Evenepoel geht nicht als Favorit in die Tour, ist eher Herausforderer in Lauerstellung. Die ersten Tage sind für den Belgier von großer Bedeutung, denn die fünfte Etappe ist das erste Zeitfahren und eine große Chance – eventuell auch auf das Gelbe Trikot. Sollte er es tatsächlich erobern, kann er es eventuell sogar bis zum ersten Ruhetag verteidigen. Doch in den Pyrenäen wird sich schnell zeigen, wie stark die Konkurrenz ist und ob er erneut um das Podium mitkämpfen kann.

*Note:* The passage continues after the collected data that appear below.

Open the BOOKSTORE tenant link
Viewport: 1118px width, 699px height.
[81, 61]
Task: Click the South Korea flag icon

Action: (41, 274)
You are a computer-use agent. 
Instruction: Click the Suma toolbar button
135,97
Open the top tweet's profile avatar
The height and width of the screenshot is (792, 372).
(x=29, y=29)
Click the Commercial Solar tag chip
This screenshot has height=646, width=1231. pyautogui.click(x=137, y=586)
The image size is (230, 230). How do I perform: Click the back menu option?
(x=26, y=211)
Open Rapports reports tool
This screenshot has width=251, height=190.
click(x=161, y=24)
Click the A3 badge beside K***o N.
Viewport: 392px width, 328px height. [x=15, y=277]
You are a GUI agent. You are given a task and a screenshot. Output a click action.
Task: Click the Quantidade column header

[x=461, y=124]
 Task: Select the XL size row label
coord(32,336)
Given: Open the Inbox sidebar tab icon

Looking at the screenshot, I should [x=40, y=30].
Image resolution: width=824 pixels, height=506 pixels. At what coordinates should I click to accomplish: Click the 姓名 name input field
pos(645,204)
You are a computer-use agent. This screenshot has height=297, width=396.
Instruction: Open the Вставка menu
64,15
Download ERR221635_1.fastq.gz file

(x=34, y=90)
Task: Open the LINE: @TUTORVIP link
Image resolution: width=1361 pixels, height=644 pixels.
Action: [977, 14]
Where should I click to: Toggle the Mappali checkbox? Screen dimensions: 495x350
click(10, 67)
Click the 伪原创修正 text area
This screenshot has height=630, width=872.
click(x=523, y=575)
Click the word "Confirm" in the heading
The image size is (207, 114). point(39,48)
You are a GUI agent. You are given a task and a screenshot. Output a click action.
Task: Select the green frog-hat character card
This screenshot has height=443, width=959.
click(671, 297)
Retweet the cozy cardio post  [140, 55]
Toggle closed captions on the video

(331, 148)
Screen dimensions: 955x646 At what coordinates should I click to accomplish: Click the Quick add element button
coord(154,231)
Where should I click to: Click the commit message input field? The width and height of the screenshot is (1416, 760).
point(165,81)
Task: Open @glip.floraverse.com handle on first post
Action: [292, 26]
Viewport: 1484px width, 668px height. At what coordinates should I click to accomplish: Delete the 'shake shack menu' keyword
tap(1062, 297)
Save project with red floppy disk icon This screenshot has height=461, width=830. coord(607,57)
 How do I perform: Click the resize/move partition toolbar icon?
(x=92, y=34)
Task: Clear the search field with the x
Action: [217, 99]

Steht er erneut am Ende der Tour auf dem Podium, wäre das ein sehr gutes Ergebnis! Doch die Konkurrenz ist nicht schwächer geworden, neue Talente drängen nach oben. Evenepoel wird eine Tour ohne Schwächen benötigen, um tatsächlich ums Podium zu kämpfen. Doch ganz sicher wird es für ihn und sein Team nicht nur um die Gesamtwertung gehen. Tim Merlier soll als Sprinter erfolgreich sein und Evenepoel will im ersten Zeitfahren angreifen. Gelingt es hier erfolgreich zu sein, wird auch das Abschneiden in der Gesamtwertung vielleicht weniger wichtig als bei den anderen drei Fahrern der „Fab Four“.